Ademais, consignou-se que o fato de os jogos serem comercializados por terceiros, a exemplo das líderes do mercado e-commerce, não declinam excludente de nexo de causalidade, tampouco excluem a continuidade do dano que posterga o termo inicial do prazo prescricional, conforme também consignado na tese da relatora. Nesse sentido:

"Uma vez violado o direito de imagem e encontrando-se esta circulando entre os usuários dos jogos eletrônicos confeccionados e comercializados pela requerida não há que se falar em rompimento do nexo de causalidade, devendo assim ser considerada a lesão continuada para fins de contagem do termo "a quo" do prazo prescricional. Os jogos foram confeccionados, distribuídos e comercializados pela requerida com o uso indevido da imagem dos jogadores de futebol tendo em vista a ausência de consentimento, e quando da propositura das ações indenizatórias ainda permaneciam circulando comercialmente, tanto que há indício de prova de aquisição dos jogos (o que deverá ser apreciado por cada um dos julgadores). Se a comercialização se dá de forma escusa, não autorizada pela ré ou através de arranjo eletrônico capaz de burlar qualquer segurança implementada pela requerida para que isso não ocorra, deverá a ré demonstrar este fato para que o termo "a quo" da contagem do prazo prescricional passe a contar a partir do momento em que houve sua participação(porsi ou seus parceiros e/ou prepostos) na comercialização dos jogos."

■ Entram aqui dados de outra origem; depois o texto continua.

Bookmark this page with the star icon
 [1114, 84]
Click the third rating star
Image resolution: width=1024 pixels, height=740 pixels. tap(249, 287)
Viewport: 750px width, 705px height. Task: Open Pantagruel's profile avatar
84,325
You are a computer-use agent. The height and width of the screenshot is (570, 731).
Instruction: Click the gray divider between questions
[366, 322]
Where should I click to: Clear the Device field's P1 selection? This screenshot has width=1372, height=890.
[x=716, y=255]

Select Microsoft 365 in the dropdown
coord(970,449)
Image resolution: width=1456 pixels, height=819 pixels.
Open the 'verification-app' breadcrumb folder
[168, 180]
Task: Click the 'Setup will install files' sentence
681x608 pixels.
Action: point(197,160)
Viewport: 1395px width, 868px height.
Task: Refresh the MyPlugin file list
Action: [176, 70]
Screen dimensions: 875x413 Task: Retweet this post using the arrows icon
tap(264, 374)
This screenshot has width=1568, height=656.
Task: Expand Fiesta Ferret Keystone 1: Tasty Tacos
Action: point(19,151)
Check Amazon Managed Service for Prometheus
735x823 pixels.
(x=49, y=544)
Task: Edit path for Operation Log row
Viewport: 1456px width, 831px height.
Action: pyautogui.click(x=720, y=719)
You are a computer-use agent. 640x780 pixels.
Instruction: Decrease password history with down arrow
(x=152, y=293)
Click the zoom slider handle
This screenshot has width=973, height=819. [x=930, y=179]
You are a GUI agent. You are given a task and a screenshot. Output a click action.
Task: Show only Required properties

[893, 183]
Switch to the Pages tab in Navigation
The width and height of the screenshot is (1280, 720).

Imprescindível voltar os olhos ao parecer do sempre cirúrgico Silvio de Salvo Venosa, quanto a responsabilidade de quem coloca o produto ilícito no mercado, inclusive as consequências disto, a exemplo da postergação do dano e consequente extensão do dia "a quo" do prazo prescricional:

"O fabricante do bem colocado em circulação no mercado responde pelo seu produto. Assim, se posto em circulação produto com vício de origem, como ocorre com os jogos que foram projetados e executados utilizando direito de imagem e conexos não autorizados, o fabricante responde pela prática do ilício e suas consequências."

Ao encontro o eminente professor e ministro aposentado do Superior Tribunal de Justiça, Sidnei Agostinho Beneti emitiu parecer adjunto no IRDR em questão assentando seu entendimento, seguido pela relatora, de que:

"3. O prosseguimento da exploração econômica, inclusive quanto a produtos em modelos anteriores, caracteriza violação continuada, de modo que o início do prazo prescricional somente se inicia no momento da cessação da lesão com o término efetivo da comercialização."

Nesse sentido, à luz do artigo 373, inciso I do CPC, caberá a análise das provas apresentadas pelos atletas profissionais quanto à exploração de suas imagens nos jogos e a manutenção da disponibilidade de cada edição no comércio. Por outro lado, caberá às produtoras, nos termos do inciso II do artigo retrocitado, comprovarem a retirada dos jogos de circulação ou que tomaram providências suficientes a cessar a continuidade da exploração há três da data da pretensão

Ao que consta, a prova da continuidade da comercialização dos produtos vem sendo devidamente demonstrada por meio de prints dos sites de e-commerce, cupons fiscais de aquisição e até por ata notarial de referidas imagens, nos termos do artigo 384, parágrafo único do CPC. Em contrapartida, as produtoras mantêm-se rígidas em defender que o termo inicial do prazo prescricional é o lançamento de cada edição, sem, contudo, demonstrar que retirou os produtos de circulação ou, ao menos, tomou qualquer conduta eficiente para tanto.

Assim, entende-se como correto o acórdão prolatado nos autos nº 0011502-04.2021.8.26.0000, posto que aplicada o artigo 189 do Código Civil, a teoria da "actio nata" objetiva, sem desconsiderar a continuidade da lesão diante da manutenção da venda dos produtos, os quais utilizaram-se da imagem e atributos dos atletas em total afronta aos artigos 87 e 87-A da Lei 9.615/1998 (Lei Pelé).

A decisão ainda será publicada, possibilitando a propositura de recurso especial e recurso extraordinário pelos interessados. Enquanto isso, mantêm-se suspensas as mais de 2.000 ações que tutelam o direito à reparação dos atletas.

Uma vez transitado em julgado, as teses insertas em v. acórdão deverão ser observadas pelos juízes e tribunais, nos termos dos artigos 926, 927, inciso III e 928, inciso I todos do CPC, aplicando-se aos casos análogos.